NASA is a sad shell of its 1960's self, and these facilities are a very literal reminder of that fact.
C'mon, everybody knows by now that the real "'scare" of Sputnik wasn't that the Russkies put a tiny satellite into orbit, but that the R7 that put it there was a capable ICBM.
The whole "man on the Moon" thing was political cover for having the biggest-baddest ICBM rockets on the planet and being able to militarize space. You can tell taxpayers that you're going to spend a huge chunk of GDP on technology to obliterate the world, or on putting a Man on the Moon. Guess which gets more "rah-rah" support? The People aren't as psycho as the government, even if they are easily fooled.
The interesting thing is that the plan backfired. Now that politicians are themselves in danger of being obliterated if they start another war, they've backed down quite a bit. At least enough to only go picking on nations that aren't nuclear-armed themselves (Iran and PRNK learned this lesson).

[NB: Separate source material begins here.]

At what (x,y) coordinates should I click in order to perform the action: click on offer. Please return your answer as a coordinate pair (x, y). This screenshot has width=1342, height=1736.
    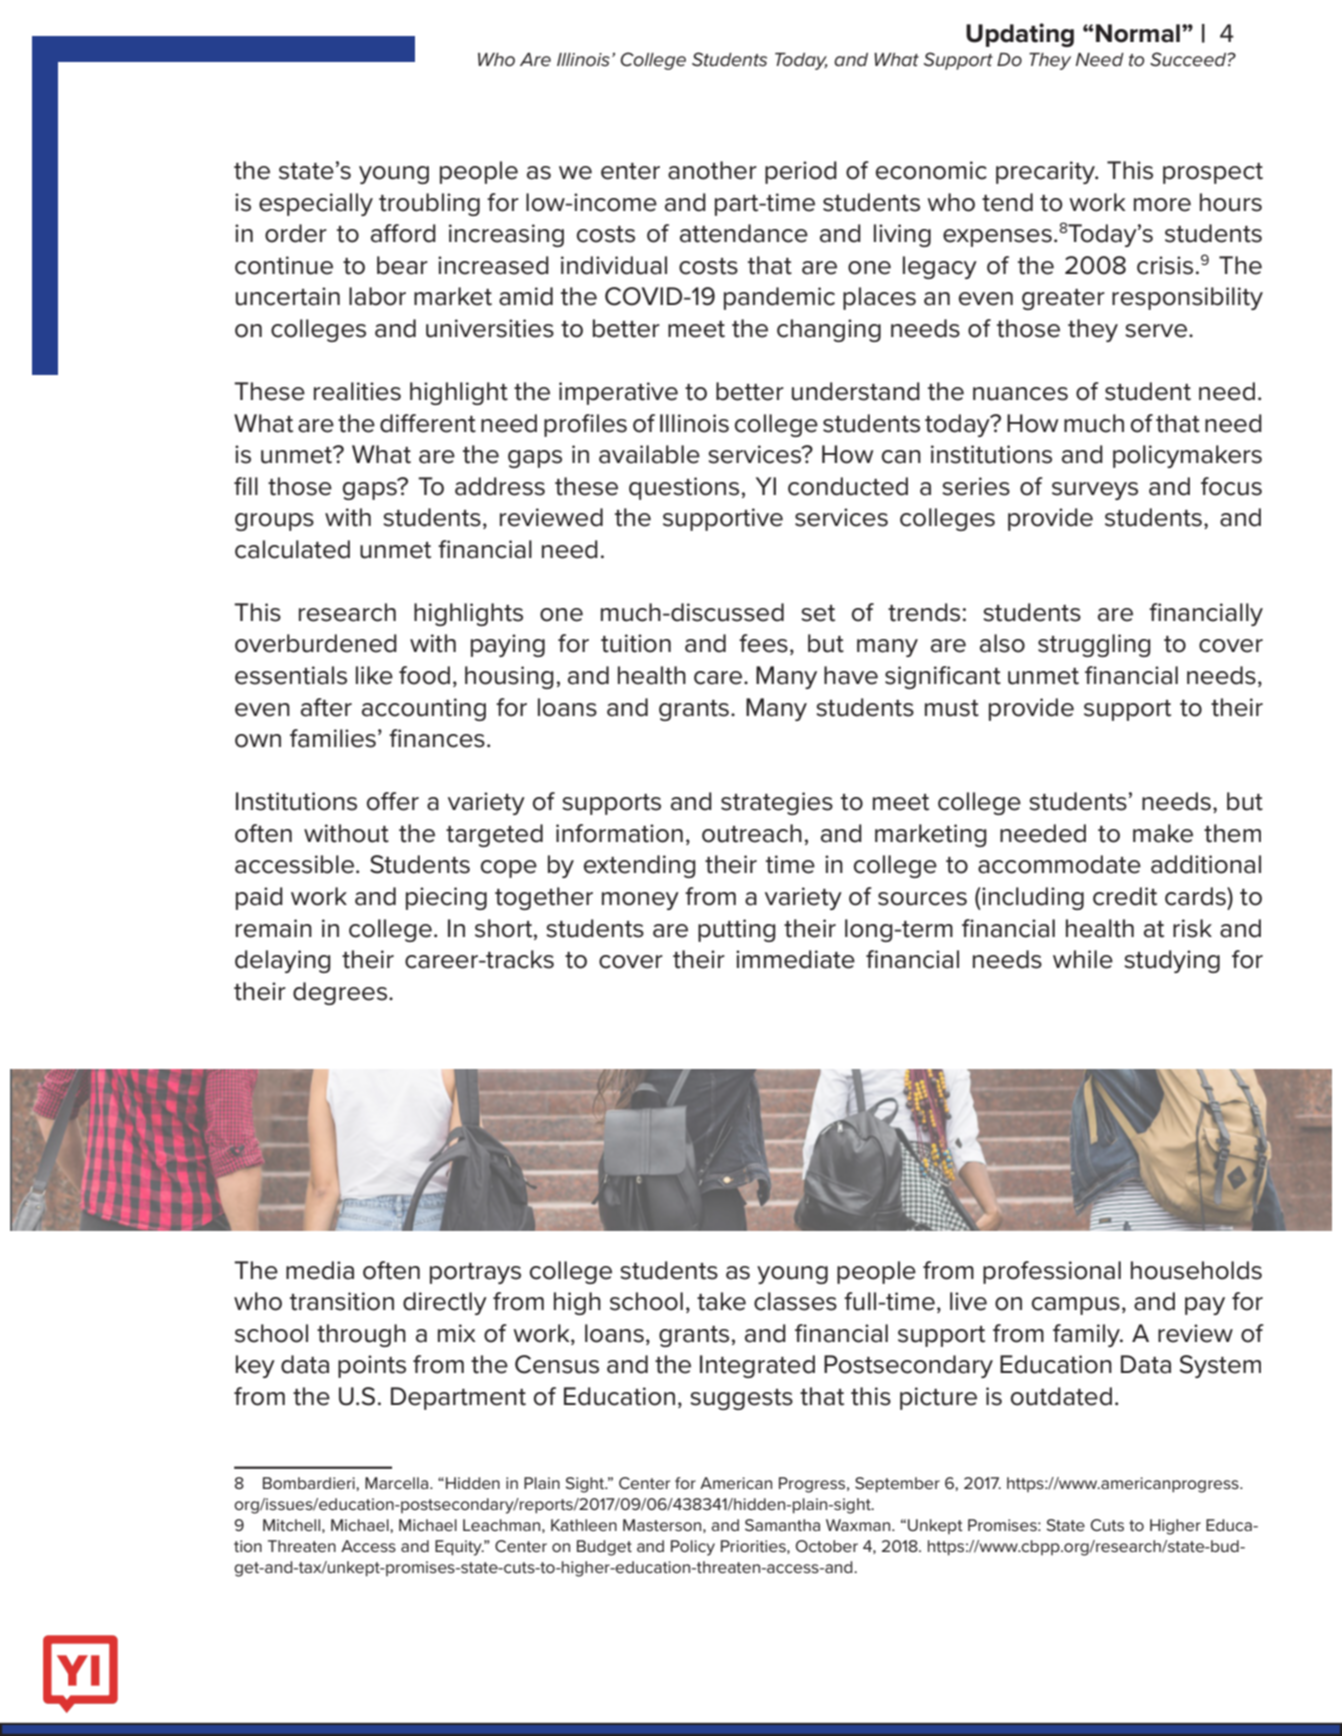
    Looking at the image, I should click on (393, 801).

The actual benefits that have been accrued from the Moon Landings are minimal, and at the cost of everything else that might have been done with those resources. Where space exploration is happening, and going, is in the private sector (SpaceX, et. al) where profits are to be made providing useful services from satellites or rich-men's wish fulfilment, or from non-profits looking to further the advancement of science. The difference is that dying peacefully on a Mars colony or studying the Sun is less with the blow-up-the-world crazy. By the end of the next decade NASA itself can be mothballed - they'll still be hard at work on the Senate Launch System that nobody wants. "Mission accomplished" if one must.